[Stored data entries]
☆ ☆ ☆
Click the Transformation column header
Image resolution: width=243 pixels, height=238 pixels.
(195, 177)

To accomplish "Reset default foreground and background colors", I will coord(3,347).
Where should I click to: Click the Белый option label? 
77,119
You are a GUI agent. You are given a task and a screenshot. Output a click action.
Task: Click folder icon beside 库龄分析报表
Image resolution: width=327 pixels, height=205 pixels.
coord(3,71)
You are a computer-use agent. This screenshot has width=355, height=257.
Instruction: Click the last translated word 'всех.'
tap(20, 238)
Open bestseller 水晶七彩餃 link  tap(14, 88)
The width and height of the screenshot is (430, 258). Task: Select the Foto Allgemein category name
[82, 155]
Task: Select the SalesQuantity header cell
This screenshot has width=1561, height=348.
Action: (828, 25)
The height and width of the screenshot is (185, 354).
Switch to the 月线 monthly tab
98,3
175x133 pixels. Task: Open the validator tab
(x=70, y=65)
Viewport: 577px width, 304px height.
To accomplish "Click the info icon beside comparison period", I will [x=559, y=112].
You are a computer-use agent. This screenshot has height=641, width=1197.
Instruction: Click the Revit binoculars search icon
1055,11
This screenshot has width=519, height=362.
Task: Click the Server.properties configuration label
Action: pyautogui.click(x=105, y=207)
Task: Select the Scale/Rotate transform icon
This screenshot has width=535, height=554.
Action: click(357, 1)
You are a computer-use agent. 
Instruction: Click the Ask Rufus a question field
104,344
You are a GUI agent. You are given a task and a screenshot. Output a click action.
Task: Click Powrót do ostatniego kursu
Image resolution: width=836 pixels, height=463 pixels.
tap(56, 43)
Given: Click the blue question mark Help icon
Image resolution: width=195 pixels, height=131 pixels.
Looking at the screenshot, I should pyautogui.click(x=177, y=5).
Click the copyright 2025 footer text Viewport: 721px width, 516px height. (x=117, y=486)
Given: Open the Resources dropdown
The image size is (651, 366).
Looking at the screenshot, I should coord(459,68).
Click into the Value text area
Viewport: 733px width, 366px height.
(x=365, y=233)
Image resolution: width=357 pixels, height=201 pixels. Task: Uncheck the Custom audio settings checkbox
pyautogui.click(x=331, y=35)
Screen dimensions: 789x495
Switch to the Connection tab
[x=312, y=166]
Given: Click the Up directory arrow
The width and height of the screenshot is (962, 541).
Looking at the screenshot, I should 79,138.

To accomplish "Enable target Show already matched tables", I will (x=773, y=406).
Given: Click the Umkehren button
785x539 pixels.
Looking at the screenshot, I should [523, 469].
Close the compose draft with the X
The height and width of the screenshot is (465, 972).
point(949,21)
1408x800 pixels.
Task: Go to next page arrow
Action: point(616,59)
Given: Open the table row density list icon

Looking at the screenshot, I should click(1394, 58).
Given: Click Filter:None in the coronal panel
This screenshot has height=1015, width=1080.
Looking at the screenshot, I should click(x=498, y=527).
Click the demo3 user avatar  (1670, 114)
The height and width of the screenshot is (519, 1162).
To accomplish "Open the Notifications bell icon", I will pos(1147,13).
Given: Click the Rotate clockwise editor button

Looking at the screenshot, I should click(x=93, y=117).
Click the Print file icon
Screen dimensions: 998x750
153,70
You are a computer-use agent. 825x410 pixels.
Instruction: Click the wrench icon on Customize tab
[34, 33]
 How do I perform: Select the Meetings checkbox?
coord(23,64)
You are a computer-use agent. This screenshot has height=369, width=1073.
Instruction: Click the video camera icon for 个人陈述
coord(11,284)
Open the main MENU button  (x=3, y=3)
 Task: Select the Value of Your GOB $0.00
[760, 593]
☆ ☆ ☆
> **ASSIGNMENT**: Say, as a bare number, how many lines above contain the word "header".

> **RESULT**: 2